I absolutely hate these excuses. I was raised in an extremely abusive environment. I am an excellent mother. My children always have and always will come first. People always have a choice in how they behave. Please don't stereotype like this, it's extremely damaging to those of us who survived such childhoods and, if anything, are even more loving to and protective of our children as a result.

My children do come first which is why I haven’t thought to hell with it I will just date and introduce them straight away, many do!

OP posts:
angeltulips · 04/05/2023 12:55

monsteramunch · 04/05/2023 12:17

He's done no school pick ups, no overnights, no weekends, no holidays, has inconsistent contact with no set days, hasn’t ever spent a single night with them solo and (quoting you) has said "He isn't happy to change his living situation and he said he would never move closer” despite the fact you say they would like to see him more.

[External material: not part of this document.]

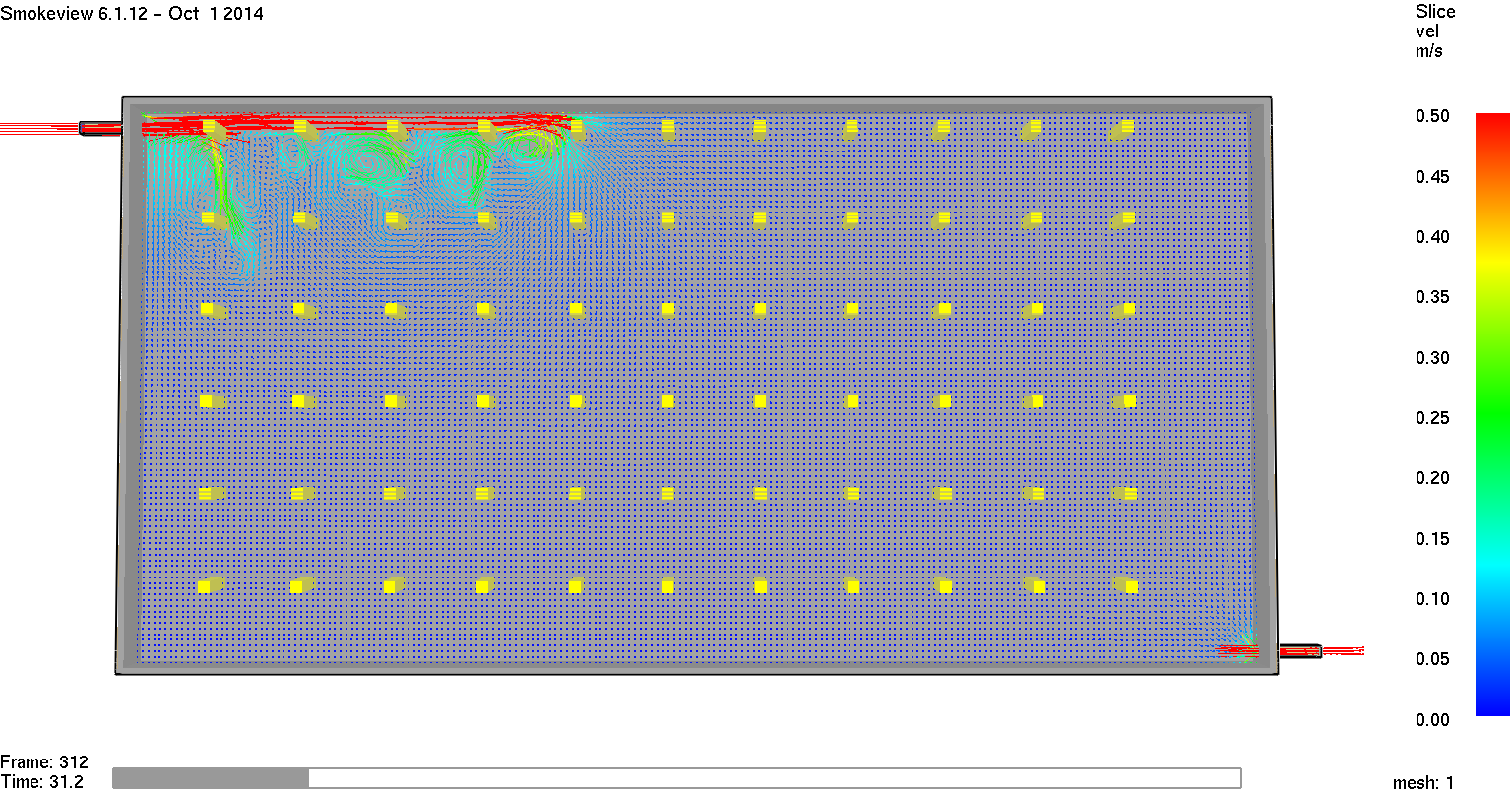The image size is (1512, 790).
Task: Click the red top of the velocity colorbar
Action: (1492, 123)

The fact you think moving that man in with them is a good idea is really worrying tbh.

OP can you respond to this? Why do you think your exH who until now has been a completely rubbish father will make a positive impact on your kids?

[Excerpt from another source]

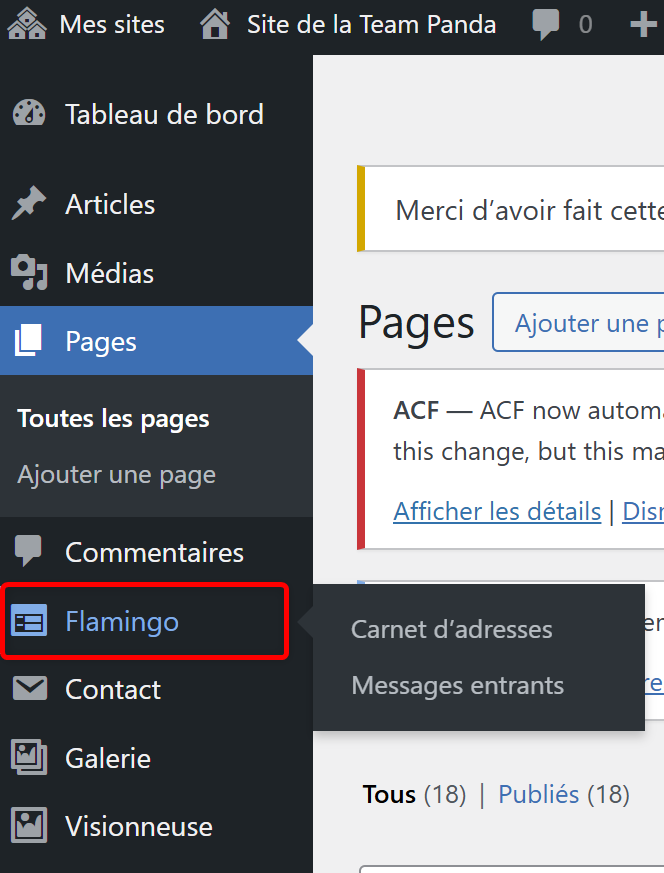
Task: Open Messages entrants from Flamingo menu
Action: [x=457, y=685]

ItIsWhatItIsTillItIsnt · 04/05/2023 12:55

IBlinkThereforeIAm · 04/05/2023 12:54

So when someone becomes a single parent they should date again because it’s best for their children if they do? No it isn’t. Well in an ideal world we would all stay single if relationships fail but how many people are happy to spend 18 years single? Not many hence why so many women do go on to meet new partners but it’s not what’s best for their children and they are not doing it for that reason but for themselves, so maybe all single mums who meet someone new are selfish

How many times? You can put your children first AND date/ have a relationship again and keep them entirely separate. Many people do. You don't have to involve a new partner with your children or move in with them. You are presenting a false dichotomy, you do not have to remain single or move in with someone.

Again tell me how if I can’t afford sitters have no family and their father doesn’t have them?

OP posts:
ItIsWhatItIsTillItIsnt · 04/05/2023 12:56

angeltulips · 04/05/2023 12:55

OP can you respond to this? Why do you think your exH who until now has been a completely rubbish father will make a positive impact on your kids?

He wasn’t a rubbish father when we was together.